WHAT IS EXPECTED. Render the material below as a numbered list, leaving out the blank lines.

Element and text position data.
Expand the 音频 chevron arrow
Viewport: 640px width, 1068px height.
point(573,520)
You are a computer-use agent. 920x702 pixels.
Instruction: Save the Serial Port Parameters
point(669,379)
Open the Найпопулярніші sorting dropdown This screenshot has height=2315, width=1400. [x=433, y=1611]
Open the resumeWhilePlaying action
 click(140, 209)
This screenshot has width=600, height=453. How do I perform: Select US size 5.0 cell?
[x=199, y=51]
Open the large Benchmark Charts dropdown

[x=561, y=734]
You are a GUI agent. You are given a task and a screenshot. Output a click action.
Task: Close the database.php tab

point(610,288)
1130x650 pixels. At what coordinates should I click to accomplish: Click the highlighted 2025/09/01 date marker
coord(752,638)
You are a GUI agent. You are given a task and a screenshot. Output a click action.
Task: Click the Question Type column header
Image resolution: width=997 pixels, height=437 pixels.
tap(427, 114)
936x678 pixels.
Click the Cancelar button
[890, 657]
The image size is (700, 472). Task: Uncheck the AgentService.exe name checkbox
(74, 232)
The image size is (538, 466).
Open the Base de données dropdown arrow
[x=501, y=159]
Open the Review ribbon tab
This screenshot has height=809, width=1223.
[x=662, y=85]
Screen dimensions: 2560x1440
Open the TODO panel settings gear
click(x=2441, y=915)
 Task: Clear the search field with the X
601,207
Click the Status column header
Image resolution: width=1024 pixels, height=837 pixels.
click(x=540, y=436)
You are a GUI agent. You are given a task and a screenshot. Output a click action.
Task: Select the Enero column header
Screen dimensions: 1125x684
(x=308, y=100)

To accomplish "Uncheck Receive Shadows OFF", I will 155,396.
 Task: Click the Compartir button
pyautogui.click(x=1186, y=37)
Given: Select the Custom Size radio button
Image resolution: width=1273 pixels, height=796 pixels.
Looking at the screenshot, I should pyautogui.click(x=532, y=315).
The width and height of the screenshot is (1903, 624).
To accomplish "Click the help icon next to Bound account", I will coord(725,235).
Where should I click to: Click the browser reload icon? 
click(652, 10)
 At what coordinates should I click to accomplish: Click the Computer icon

WRITTEN RESPONSE.
1. Expand the 音频 chevron arrow
2. Viewport: 640px width, 1068px height.
3. point(573,520)
4. You are a computer-use agent. 920x702 pixels.
5. Instruction: Save the Serial Port Parameters
6. point(669,379)
7. Open the Найпопулярніші sorting dropdown This screenshot has height=2315, width=1400. [x=433, y=1611]
8. Open the resumeWhilePlaying action
9.  click(140, 209)
10. This screenshot has width=600, height=453. How do I perform: Select US size 5.0 cell?
11. [x=199, y=51]
12. Open the large Benchmark Charts dropdown
13. [x=561, y=734]
14. You are a GUI agent. You are given a task and a screenshot. Output a click action.
15. Task: Close the database.php tab
16. point(610,288)
17. 1130x650 pixels. At what coordinates should I click to accomplish: Click the highlighted 2025/09/01 date marker
18. coord(752,638)
19. You are a GUI agent. You are given a task and a screenshot. Output a click action.
20. Task: Click the Question Type column header
21. Image resolution: width=997 pixels, height=437 pixels.
22. tap(427, 114)
23. 936x678 pixels.
24. Click the Cancelar button
25. [890, 657]
26. The image size is (700, 472). Task: Uncheck the AgentService.exe name checkbox
27. (74, 232)
28. The image size is (538, 466).
29. Open the Base de données dropdown arrow
30. [x=501, y=159]
31. Open the Review ribbon tab
32. This screenshot has height=809, width=1223.
33. [x=662, y=85]
34. Screen dimensions: 2560x1440
35. Open the TODO panel settings gear
36. click(x=2441, y=915)
37.  Task: Clear the search field with the X
38. 601,207
39. Click the Status column header
40. Image resolution: width=1024 pixels, height=837 pixels.
41. click(x=540, y=436)
42. You are a GUI agent. You are given a task and a screenshot. Output a click action.
43. Task: Select the Enero column header
44. Screen dimensions: 1125x684
45. (x=308, y=100)
46. To accomplish "Uncheck Receive Shadows OFF", I will 155,396.
47.  Task: Click the Compartir button
48. pyautogui.click(x=1186, y=37)
49. Given: Select the Custom Size radio button
50. Image resolution: width=1273 pixels, height=796 pixels.
51. Looking at the screenshot, I should pyautogui.click(x=532, y=315).
52. The width and height of the screenshot is (1903, 624).
53. To accomplish "Click the help icon next to Bound account", I will coord(725,235).
54. Where should I click to: Click the browser reload icon? 
55. click(652, 10)
56.  At what coordinates should I click to accomplish: Click the Computer icon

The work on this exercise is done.